(Entries from a dataset)
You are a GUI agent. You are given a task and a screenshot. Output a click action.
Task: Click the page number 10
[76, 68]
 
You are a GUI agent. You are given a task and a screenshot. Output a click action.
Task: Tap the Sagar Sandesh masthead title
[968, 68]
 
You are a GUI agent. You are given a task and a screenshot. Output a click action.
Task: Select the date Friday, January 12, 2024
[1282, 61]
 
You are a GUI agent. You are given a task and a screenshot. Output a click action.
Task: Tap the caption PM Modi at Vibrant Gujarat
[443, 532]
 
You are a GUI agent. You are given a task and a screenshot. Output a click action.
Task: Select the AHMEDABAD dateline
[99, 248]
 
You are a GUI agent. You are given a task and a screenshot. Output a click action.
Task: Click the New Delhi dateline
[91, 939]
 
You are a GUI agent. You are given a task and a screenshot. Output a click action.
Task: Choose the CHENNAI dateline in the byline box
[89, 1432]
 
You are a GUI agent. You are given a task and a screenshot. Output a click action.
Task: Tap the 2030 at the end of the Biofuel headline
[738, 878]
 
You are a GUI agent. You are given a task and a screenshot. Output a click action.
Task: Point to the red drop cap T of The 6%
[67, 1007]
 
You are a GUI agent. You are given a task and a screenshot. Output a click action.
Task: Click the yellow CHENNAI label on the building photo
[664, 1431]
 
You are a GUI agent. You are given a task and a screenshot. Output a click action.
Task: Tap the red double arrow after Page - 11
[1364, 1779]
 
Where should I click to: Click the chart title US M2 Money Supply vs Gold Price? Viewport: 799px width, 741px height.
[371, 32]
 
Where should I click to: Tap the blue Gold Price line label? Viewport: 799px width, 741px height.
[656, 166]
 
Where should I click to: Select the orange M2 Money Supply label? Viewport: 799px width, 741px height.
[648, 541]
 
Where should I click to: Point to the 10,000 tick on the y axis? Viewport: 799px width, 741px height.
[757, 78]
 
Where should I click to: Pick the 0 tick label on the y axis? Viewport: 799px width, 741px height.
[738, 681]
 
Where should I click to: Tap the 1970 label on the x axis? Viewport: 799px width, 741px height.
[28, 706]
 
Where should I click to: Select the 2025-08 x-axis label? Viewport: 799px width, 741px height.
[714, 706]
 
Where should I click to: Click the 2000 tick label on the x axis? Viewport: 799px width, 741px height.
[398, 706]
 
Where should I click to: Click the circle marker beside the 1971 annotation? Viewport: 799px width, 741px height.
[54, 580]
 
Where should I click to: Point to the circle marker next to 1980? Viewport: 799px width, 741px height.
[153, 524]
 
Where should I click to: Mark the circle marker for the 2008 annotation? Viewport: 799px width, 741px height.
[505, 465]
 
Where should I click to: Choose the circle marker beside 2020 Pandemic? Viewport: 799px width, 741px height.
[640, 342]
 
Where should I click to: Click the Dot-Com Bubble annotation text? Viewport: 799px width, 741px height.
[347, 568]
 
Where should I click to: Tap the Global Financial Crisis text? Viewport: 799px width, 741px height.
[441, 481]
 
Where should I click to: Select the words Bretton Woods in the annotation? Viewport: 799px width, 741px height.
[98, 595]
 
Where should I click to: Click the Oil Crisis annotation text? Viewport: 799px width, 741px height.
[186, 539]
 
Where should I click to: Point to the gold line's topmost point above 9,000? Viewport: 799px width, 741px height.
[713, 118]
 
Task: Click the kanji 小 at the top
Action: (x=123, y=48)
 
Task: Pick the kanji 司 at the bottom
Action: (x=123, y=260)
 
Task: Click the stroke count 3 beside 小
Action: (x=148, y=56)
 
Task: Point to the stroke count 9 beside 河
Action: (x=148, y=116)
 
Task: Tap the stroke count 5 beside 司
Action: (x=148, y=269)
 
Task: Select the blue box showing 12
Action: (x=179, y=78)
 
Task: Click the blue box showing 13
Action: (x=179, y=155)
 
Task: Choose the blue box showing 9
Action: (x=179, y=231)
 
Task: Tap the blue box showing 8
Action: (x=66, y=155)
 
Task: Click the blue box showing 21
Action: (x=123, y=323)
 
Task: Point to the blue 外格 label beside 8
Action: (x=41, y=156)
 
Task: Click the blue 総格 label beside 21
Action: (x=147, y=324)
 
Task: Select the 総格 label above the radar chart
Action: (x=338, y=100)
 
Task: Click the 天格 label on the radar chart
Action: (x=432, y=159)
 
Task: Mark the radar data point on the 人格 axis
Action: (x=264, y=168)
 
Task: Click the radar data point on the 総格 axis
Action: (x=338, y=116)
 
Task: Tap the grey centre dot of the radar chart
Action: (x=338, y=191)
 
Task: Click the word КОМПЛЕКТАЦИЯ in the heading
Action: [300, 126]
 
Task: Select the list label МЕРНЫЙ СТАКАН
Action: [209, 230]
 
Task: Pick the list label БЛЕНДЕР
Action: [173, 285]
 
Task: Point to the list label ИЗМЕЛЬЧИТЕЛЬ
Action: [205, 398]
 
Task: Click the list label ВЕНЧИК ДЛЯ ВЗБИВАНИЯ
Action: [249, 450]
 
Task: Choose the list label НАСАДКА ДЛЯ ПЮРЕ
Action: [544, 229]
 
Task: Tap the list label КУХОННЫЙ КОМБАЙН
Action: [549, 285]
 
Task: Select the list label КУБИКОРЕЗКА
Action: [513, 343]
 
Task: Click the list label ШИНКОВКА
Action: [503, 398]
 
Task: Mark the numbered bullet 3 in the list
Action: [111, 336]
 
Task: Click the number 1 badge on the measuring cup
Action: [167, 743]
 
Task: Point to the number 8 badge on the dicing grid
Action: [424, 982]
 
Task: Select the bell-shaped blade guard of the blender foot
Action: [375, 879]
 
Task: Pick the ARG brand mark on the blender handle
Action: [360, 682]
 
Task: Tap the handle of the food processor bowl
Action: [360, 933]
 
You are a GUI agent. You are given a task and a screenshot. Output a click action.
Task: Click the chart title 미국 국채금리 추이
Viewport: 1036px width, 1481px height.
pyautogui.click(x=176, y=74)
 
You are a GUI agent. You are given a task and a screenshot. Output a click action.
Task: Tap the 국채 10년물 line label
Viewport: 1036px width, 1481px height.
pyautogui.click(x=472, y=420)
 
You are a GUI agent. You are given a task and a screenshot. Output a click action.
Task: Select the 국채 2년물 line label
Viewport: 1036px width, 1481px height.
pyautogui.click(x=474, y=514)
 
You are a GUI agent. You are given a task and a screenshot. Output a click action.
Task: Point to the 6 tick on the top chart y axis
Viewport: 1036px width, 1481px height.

**Instruction**:
Extract every line in the data above that contains the word "Money".

**Response to this exercise**:
Where should I click to: Click the chart title US M2 Money Supply vs Gold Price? Viewport: 799px width, 741px height.
Where should I click to: Select the orange M2 Money Supply label? Viewport: 799px width, 741px height.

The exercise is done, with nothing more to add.